Monday, February 28, 2011

The Oscars: A Follow-Up


I've been slacking when it comes to sitting down at the computer and actually writing about film.  All the guilty parties have been present and accounted for: a steady workload, family, travel, lethargy, exhaustion, torpidity, lack of films to write about.  But I'm forcing myself to sit and write some mini-reviews because the Oscars went down yesterday, and in spite of the parochial perspective focused around 5-10 films (you'd think The King's Speech, Black Swan, The Social Network, True Grit, and a few more were the only worthwhile films released this year) and my indifference towards James Franco (whom I admire) and Anne Hathaway as hosts, I still blocked off time on my calendar to sit down and spend the evening watching the awards.  It's been a tradition ever since I can remember.  Sure, the loved ones I watch the Oscars with have changed (I watched with my wife in California instead of my parents/siblings in Boston) and the hosts were different (I grew up watching Billy Crystal although Steve Martin might be my favorite).  More importantly, my cinematic sensibility has shifted directions.  Until I entered high school, I had never seen most of the films the Oscars honored.  Instead, I used to be a sucker for blood-soaked action flicks; some of my fondest cinematic memories consist of seeing unedited versions of John Woo's Hong Kong blood ballets (Bullet in the Head, A Better Tomorrow 2, Hard Boiled) at the Brattle with my father.  I used to think Arnold Schwarzensger films were the shit and my idea of a great comedy was Dumb and Dumber.  I fell hook, line, and sinker for every arch, twisty crime thriller after I had seen Pulp Fiction seven times in the theater (and I wasn't the only one - just look at the glut of copycats that followed in its wake). At the same time, it was 1994 when I first began to get really invested in the Oscars because I actually began to watch many of the nominees/winners.

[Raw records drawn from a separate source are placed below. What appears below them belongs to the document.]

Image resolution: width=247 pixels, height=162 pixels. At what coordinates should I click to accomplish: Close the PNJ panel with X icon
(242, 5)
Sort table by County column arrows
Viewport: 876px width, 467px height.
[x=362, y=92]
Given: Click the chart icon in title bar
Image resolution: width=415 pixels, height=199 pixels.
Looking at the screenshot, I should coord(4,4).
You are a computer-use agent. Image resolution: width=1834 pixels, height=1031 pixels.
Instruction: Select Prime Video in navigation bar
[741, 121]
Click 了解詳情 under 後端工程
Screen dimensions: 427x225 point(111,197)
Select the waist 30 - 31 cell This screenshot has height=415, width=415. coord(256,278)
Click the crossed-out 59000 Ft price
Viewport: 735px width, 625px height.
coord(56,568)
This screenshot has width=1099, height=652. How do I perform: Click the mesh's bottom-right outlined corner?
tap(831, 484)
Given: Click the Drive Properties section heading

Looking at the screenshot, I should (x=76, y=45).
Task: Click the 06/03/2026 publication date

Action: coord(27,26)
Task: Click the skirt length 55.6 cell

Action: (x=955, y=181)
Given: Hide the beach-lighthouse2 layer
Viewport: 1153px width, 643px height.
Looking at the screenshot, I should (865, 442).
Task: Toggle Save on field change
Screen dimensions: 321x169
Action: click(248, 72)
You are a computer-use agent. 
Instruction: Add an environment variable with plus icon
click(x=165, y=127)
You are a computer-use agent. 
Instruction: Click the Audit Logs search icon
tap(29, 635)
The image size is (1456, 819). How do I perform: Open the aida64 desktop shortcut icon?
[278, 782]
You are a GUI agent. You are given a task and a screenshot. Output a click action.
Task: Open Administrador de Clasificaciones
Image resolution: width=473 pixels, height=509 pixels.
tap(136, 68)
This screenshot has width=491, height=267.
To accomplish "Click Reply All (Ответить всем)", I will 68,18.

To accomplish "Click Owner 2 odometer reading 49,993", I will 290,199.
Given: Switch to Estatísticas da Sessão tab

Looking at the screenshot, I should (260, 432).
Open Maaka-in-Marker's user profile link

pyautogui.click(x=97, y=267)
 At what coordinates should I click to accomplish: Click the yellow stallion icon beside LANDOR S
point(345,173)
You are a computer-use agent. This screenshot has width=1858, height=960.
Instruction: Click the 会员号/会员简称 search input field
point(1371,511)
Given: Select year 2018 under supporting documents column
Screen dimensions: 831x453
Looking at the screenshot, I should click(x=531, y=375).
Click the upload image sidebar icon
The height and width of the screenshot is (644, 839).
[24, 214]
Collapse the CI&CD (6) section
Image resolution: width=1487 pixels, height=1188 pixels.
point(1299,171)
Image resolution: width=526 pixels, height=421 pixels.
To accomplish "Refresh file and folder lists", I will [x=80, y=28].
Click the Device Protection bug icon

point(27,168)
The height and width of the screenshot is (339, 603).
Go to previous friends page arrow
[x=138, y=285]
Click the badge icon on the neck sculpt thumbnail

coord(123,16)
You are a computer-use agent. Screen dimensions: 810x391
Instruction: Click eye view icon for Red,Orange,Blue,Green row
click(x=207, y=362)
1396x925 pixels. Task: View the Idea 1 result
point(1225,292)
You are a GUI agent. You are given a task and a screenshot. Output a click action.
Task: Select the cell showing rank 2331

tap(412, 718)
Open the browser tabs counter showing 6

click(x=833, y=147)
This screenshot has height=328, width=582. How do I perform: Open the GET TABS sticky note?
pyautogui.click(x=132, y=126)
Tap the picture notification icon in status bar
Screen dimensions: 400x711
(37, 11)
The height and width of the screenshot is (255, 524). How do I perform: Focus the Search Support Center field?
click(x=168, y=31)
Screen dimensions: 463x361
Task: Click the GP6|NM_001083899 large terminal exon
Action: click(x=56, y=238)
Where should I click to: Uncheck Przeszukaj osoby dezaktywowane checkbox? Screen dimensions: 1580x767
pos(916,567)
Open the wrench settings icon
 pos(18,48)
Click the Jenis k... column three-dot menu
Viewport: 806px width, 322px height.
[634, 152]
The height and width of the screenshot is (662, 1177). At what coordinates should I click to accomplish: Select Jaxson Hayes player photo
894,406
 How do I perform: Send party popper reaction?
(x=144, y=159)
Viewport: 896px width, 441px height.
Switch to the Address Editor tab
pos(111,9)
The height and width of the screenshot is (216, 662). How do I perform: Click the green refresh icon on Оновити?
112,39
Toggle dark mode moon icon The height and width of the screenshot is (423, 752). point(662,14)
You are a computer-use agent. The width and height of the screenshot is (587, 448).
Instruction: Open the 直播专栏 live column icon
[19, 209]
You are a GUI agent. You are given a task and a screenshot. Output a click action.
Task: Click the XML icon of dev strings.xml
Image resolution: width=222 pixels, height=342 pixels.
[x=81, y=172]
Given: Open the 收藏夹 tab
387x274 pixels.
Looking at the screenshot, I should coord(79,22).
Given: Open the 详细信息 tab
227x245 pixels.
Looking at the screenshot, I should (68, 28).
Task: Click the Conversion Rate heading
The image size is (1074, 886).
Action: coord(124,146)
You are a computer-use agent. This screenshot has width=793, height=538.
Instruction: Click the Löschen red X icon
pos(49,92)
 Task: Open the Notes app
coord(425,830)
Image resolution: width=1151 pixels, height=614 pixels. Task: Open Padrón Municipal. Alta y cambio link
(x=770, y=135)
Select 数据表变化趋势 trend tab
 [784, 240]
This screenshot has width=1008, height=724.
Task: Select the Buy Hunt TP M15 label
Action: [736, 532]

Now, well, I would never say my sensibility has evolved.  That word is all wrong and untrue; Dumb and Dumber is still one of my favorite comedies, I still love bathroom humor, and a twisty, violent, disgustingly bloody film with nothing more on its mind than splintered body parts still can work wonders.  But that kind of limited film vocabulary leaves one struggling to articulate a love for cinema, so I've deliberately expanded my choices; I'm a much bigger fan of documentaries these days and my top films for the year don't always feature violent content.  I'm more inclined to try foreign films that don't feature Chow Yun Fat firing away with two pistols in slow motion.  Comedies don't have to feature fart jokes to make me laugh out loud; one reason (it has many) that Scott Pilgrim vs. the World functioned so well at comedy was because its actors delivered performances that sweetly mocked and honored a generation addicted to social networking and gamesmanship better than The Social Network.  All in all, I think I've become better versed in past and present cinematic trends and techniques, and I'm better off for doing so.  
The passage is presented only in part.